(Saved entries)
------------------------------------------------

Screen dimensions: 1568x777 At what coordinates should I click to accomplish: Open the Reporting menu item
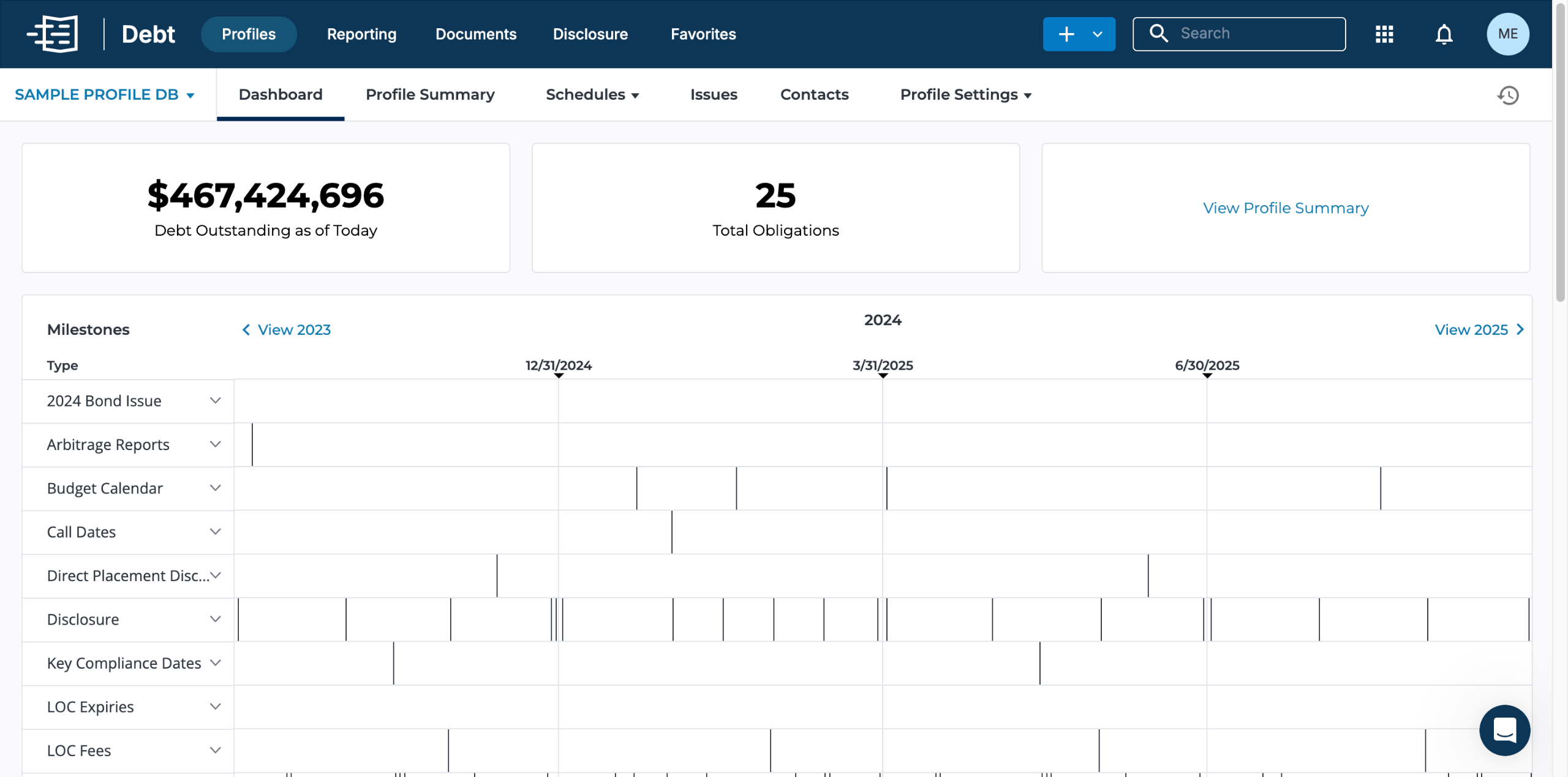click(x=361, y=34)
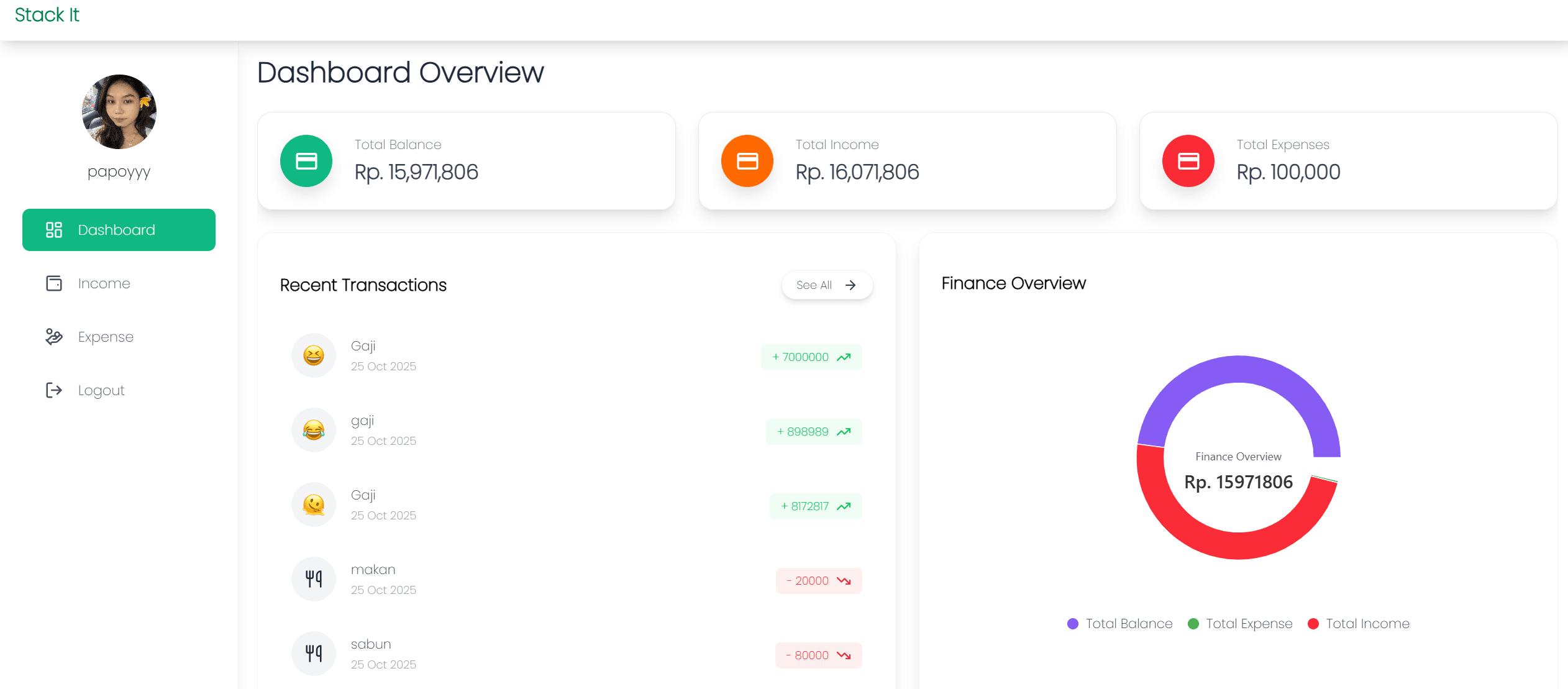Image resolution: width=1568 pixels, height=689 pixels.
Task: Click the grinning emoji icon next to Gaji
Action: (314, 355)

------------------------------------------------

TASK ITEM:
Every record above must be copied exactly; none of the pictures belong in the copy.

WRITTEN ANSWER:
Screen dimensions: 1568x777 At what coordinates should I click to accomplish: Open the Reporting menu item
click(x=361, y=34)
Image resolution: width=1568 pixels, height=689 pixels.
Task: Click the grinning emoji icon next to Gaji
Action: (314, 355)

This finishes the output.